Provided records ▸
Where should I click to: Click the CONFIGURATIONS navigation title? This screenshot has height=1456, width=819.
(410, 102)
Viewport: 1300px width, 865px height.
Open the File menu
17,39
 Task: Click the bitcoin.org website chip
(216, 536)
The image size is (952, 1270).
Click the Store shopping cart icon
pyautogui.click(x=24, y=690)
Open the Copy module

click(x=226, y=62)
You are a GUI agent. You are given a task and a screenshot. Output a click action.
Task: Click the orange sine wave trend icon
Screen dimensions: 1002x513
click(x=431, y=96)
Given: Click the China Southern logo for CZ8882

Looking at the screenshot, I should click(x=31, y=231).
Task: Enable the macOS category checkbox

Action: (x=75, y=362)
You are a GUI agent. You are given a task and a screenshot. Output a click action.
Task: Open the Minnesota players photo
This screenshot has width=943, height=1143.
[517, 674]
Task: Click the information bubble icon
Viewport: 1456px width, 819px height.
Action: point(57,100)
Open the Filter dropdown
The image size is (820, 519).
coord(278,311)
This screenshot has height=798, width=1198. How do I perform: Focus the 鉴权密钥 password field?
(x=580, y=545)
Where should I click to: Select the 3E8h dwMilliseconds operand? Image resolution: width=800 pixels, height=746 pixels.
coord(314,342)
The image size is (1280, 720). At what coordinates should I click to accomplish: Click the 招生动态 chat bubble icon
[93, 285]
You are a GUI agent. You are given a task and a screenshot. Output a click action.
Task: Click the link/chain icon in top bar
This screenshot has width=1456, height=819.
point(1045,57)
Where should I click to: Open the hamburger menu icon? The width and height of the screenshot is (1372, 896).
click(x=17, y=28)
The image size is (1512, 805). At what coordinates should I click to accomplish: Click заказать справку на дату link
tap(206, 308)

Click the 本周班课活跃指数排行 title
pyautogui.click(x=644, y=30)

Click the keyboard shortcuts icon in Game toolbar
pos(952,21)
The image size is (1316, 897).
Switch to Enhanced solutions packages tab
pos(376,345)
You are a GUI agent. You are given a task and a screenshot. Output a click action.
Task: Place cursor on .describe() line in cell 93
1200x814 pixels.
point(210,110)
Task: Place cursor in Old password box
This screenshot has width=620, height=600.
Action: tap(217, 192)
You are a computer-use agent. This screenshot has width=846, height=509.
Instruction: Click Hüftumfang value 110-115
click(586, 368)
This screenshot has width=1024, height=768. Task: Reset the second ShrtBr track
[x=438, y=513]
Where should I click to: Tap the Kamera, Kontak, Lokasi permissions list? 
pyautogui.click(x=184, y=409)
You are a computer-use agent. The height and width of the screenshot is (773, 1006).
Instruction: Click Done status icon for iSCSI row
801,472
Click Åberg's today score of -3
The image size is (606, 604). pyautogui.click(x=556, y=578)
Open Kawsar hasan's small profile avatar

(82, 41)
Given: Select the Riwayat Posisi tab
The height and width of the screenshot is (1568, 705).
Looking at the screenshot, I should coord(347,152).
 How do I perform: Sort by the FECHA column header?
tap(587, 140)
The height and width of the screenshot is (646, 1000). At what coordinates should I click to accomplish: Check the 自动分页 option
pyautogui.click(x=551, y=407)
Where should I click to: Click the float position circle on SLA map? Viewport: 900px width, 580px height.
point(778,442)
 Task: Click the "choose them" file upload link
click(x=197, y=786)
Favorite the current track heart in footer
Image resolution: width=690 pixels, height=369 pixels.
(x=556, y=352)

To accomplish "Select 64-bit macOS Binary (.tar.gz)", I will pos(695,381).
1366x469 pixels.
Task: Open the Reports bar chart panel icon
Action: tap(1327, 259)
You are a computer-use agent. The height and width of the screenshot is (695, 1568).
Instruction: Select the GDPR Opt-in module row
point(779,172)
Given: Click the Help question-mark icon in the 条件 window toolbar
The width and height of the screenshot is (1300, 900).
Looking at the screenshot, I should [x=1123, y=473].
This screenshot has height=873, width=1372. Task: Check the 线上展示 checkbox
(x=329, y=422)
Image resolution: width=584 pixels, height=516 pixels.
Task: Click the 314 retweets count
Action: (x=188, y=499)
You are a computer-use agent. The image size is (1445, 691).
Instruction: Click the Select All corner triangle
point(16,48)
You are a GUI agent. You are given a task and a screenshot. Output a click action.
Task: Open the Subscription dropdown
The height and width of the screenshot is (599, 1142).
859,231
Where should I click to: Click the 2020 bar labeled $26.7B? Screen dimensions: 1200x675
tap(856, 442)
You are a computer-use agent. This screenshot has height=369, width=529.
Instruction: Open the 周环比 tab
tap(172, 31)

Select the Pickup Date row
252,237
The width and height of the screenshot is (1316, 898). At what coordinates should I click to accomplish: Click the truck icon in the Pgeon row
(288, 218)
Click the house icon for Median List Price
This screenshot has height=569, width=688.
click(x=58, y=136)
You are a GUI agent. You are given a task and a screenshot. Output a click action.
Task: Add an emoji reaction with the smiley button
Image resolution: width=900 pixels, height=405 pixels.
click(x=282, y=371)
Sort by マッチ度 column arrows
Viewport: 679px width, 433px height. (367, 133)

What to work on ▸ Each record must be printed again, word for word, with nothing dropped.

Answer to this problem ▸
Where should I click to: Click the CONFIGURATIONS navigation title? This screenshot has height=1456, width=819.
(410, 102)
Viewport: 1300px width, 865px height.
Open the File menu
17,39
 Task: Click the bitcoin.org website chip
(216, 536)
The image size is (952, 1270).
Click the Store shopping cart icon
pyautogui.click(x=24, y=690)
Open the Copy module

click(x=226, y=62)
You are a GUI agent. You are given a task and a screenshot. Output a click action.
Task: Click the orange sine wave trend icon
Screen dimensions: 1002x513
click(x=431, y=96)
Given: Click the China Southern logo for CZ8882

Looking at the screenshot, I should click(x=31, y=231).
Task: Enable the macOS category checkbox

Action: (x=75, y=362)
You are a GUI agent. You are given a task and a screenshot. Output a click action.
Task: Open the Minnesota players photo
This screenshot has width=943, height=1143.
[517, 674]
Task: Click the information bubble icon
Viewport: 1456px width, 819px height.
Action: point(57,100)
Open the Filter dropdown
The image size is (820, 519).
coord(278,311)
This screenshot has height=798, width=1198. How do I perform: Focus the 鉴权密钥 password field?
(x=580, y=545)
Where should I click to: Select the 3E8h dwMilliseconds operand? Image resolution: width=800 pixels, height=746 pixels.
coord(314,342)
The image size is (1280, 720). At what coordinates should I click to accomplish: Click the 招生动态 chat bubble icon
[93, 285]
You are a GUI agent. You are given a task and a screenshot. Output a click action.
Task: Click the link/chain icon in top bar
This screenshot has width=1456, height=819.
point(1045,57)
Where should I click to: Open the hamburger menu icon? The width and height of the screenshot is (1372, 896).
click(x=17, y=28)
The image size is (1512, 805). At what coordinates should I click to accomplish: Click заказать справку на дату link
tap(206, 308)

Click the 本周班课活跃指数排行 title
pyautogui.click(x=644, y=30)

Click the keyboard shortcuts icon in Game toolbar
pos(952,21)
The image size is (1316, 897).
Switch to Enhanced solutions packages tab
pos(376,345)
You are a GUI agent. You are given a task and a screenshot. Output a click action.
Task: Place cursor on .describe() line in cell 93
1200x814 pixels.
point(210,110)
Task: Place cursor in Old password box
This screenshot has width=620, height=600.
Action: tap(217, 192)
You are a computer-use agent. This screenshot has width=846, height=509.
Instruction: Click Hüftumfang value 110-115
click(586, 368)
This screenshot has width=1024, height=768. Task: Reset the second ShrtBr track
[x=438, y=513]
Where should I click to: Tap the Kamera, Kontak, Lokasi permissions list? 
pyautogui.click(x=184, y=409)
You are a computer-use agent. The height and width of the screenshot is (773, 1006).
Instruction: Click Done status icon for iSCSI row
801,472
Click Åberg's today score of -3
The image size is (606, 604). pyautogui.click(x=556, y=578)
Open Kawsar hasan's small profile avatar

(82, 41)
Given: Select the Riwayat Posisi tab
The height and width of the screenshot is (1568, 705).
Looking at the screenshot, I should coord(347,152).
 How do I perform: Sort by the FECHA column header?
tap(587, 140)
The height and width of the screenshot is (646, 1000). At what coordinates should I click to accomplish: Check the 自动分页 option
pyautogui.click(x=551, y=407)
Where should I click to: Click the float position circle on SLA map? Viewport: 900px width, 580px height.
point(778,442)
 Task: Click the "choose them" file upload link
click(x=197, y=786)
Favorite the current track heart in footer
Image resolution: width=690 pixels, height=369 pixels.
(x=556, y=352)

To accomplish "Select 64-bit macOS Binary (.tar.gz)", I will pos(695,381).
1366x469 pixels.
Task: Open the Reports bar chart panel icon
Action: tap(1327, 259)
You are a computer-use agent. The height and width of the screenshot is (695, 1568).
Instruction: Select the GDPR Opt-in module row
point(779,172)
Given: Click the Help question-mark icon in the 条件 window toolbar
The width and height of the screenshot is (1300, 900).
Looking at the screenshot, I should [x=1123, y=473].
This screenshot has height=873, width=1372. Task: Check the 线上展示 checkbox
(x=329, y=422)
Image resolution: width=584 pixels, height=516 pixels.
Task: Click the 314 retweets count
Action: (x=188, y=499)
You are a computer-use agent. The image size is (1445, 691).
Instruction: Click the Select All corner triangle
point(16,48)
You are a GUI agent. You are given a task and a screenshot. Output a click action.
Task: Open the Subscription dropdown
The height and width of the screenshot is (599, 1142).
859,231
Where should I click to: Click the 2020 bar labeled $26.7B? Screen dimensions: 1200x675
tap(856, 442)
You are a computer-use agent. This screenshot has height=369, width=529.
Instruction: Open the 周环比 tab
tap(172, 31)

Select the Pickup Date row
252,237
The width and height of the screenshot is (1316, 898). At what coordinates should I click to accomplish: Click the truck icon in the Pgeon row
(288, 218)
Click the house icon for Median List Price
This screenshot has height=569, width=688.
click(x=58, y=136)
You are a GUI agent. You are given a task and a screenshot. Output a click action.
Task: Add an emoji reaction with the smiley button
Image resolution: width=900 pixels, height=405 pixels.
click(x=282, y=371)
Sort by マッチ度 column arrows
Viewport: 679px width, 433px height. (367, 133)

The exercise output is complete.